Mais au milieu des pompes et des délices de sa cour, dont il paraissait uniquement occupé, le jeune monarque poursuivait ses desseins avec une constance et une ardeur que nul autre souverain n'a égalées. Malheureusement il ne connaissait que les mesures despotiques, dont le règne de Richelieu et l'anarchie de la Fronde lui avaient facilité l'emploi, en donnant lieu de penser qu'ils étaient les seuls moyens de gouvernement possibles et efficaces[ [578]. La Bastille et le For-l'Évêque se remplissaient de financiers, de maltôtiers, prévenus de prévarications; de gentils-hommes et de militaires qui, au mépris des ordonnances, s'étaient battus en duel ou étaient accusés de contraventions à d'autres édits du roi[ [579]; de jansénistes qui s'opposaient au formulaire et à la bulle du pape Alexandre VII, pour l'enregistrement de laquelle Louis XIV s'était rendu lui-même au parlement et avait fait violence à cette compagnie[ [580]. On emprisonnait aussi arbitrairement tous ceux qui avaient offensé, soit par leurs écrits, soit par leurs discours, la personne du roi ou mal parlé de son gouvernement, ou même qui étaient simplement soupçonnés de ce délit.

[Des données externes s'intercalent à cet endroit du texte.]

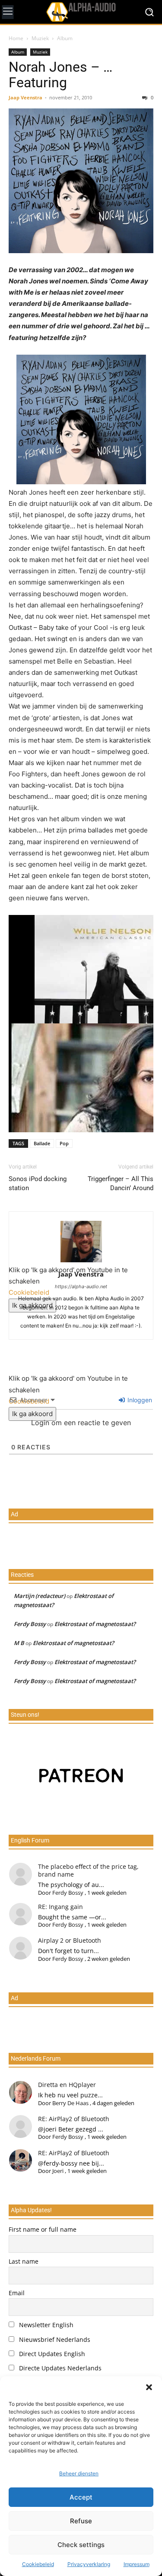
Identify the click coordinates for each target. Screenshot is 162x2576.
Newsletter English (45, 2325)
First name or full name (42, 2229)
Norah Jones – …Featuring (60, 75)
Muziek (40, 38)
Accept (81, 2497)
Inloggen (139, 1400)
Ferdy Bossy (30, 1624)
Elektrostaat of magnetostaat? (95, 1624)
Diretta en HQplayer (67, 2084)
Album (65, 38)
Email (17, 2293)
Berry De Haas (70, 2103)
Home (16, 38)
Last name (23, 2261)
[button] (149, 2387)
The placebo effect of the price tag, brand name (88, 1870)
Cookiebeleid (38, 2564)
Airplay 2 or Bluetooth (69, 1940)
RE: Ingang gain (60, 1907)
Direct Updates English (51, 2354)
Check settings (81, 2545)
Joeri (58, 2171)
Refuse (81, 2521)
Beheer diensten (78, 2473)
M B (19, 1643)
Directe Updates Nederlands (59, 2368)
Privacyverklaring (88, 2564)
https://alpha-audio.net (81, 1286)
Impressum (136, 2564)
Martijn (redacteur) (39, 1596)
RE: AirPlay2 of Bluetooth (73, 2119)
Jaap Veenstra (25, 97)
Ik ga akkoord (32, 1414)
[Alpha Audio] (81, 11)
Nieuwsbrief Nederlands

Dans le nombre de ces derniers se trouvait le comte de Bussy de Rabutin; il fut arrêté le 17 avril 1665, et renfermé à la Bastille[ [581]. Pour bien connaître les causes de son arrestation, il faut reprendre la suite de ses aventures, et l'histoire de sa liaison et de ses rapports avec madame de Sévigné, depuis l'époque où nous avons cessé d'en entretenir nos lecteurs, jusqu'à cet événement même, qui eut une si triste influence sur le reste de sa vie. Ce récit fera le sujet des deux chapitres suivants.

CHAPITRE XXIV.
1658-1665.

Bussy abandonne le parti de Condé.—Il se rend désagréable au roi.—Désordre de ses affaires.—Il a recours au surintendant,—et ensuite au roi.—Il n'obtient rien.—Il se retire dans sa terre.—Ses amours avec madame de Monglat.—C'est pour son amusement qu'il compose l'Histoire amoureuse des Gaules.—Il en fait des lectures.—Il en prête le manuscrit à la marquise de La Baume.—Aventure de la marquise de La Baume avec le duc de Candale.—Elle est mise au couvent.—Billet d'elle trouvé dans les papiers de Fouquet.—Elle tire copie du manuscrit de l'Histoire amoureuse des Gaules.—Bussy assure à celui-ci que cette copie est brûlée.—Le jeune Louvois devient l'ami de madame de La Baume.—Bussy se répand en injures contre elle.—Elle fait imprimer, pour se venger, l'Histoire amoureuse des Gaules, et y ajoute une clef.—L'ouvrage était interpolé.—Déchaînement général contre Bussy.—Il fait remettre au roi son manuscrit original.—Bussy n'a jamais osé rien écrire contre Louis XIV.—Preuves de ce fait.—Louis XIV en était convaincu.—Louis XIV ne détestait pas la satire contre ceux qui l'entouraient.—Il ne la souffrait pas contre lui.—Louis XIV accorde une entrevue particulière à Bussy.—Il approuve sa nomination à l'Académie Française.—Condé et son parti sont furieux contre Bussy.—Louis XIV fait mettre Bussy à la Bastille, pour le sauver de ses ennemis.—Une jeune religieuse devient amoureuse de lui.—Il tombe malade de tristesse.—On le force à vendre sa charge de mestre de camp de cavalerie.—Il obtient sa liberté.—Il est exilé dans sa terre.—Il est trompé.—Chagrin qu'il en ressent.—Il se réconcilie avec sa cousine la marquise de Sévigné.—Elle lui rend son amitié, mais non pas sa confiance.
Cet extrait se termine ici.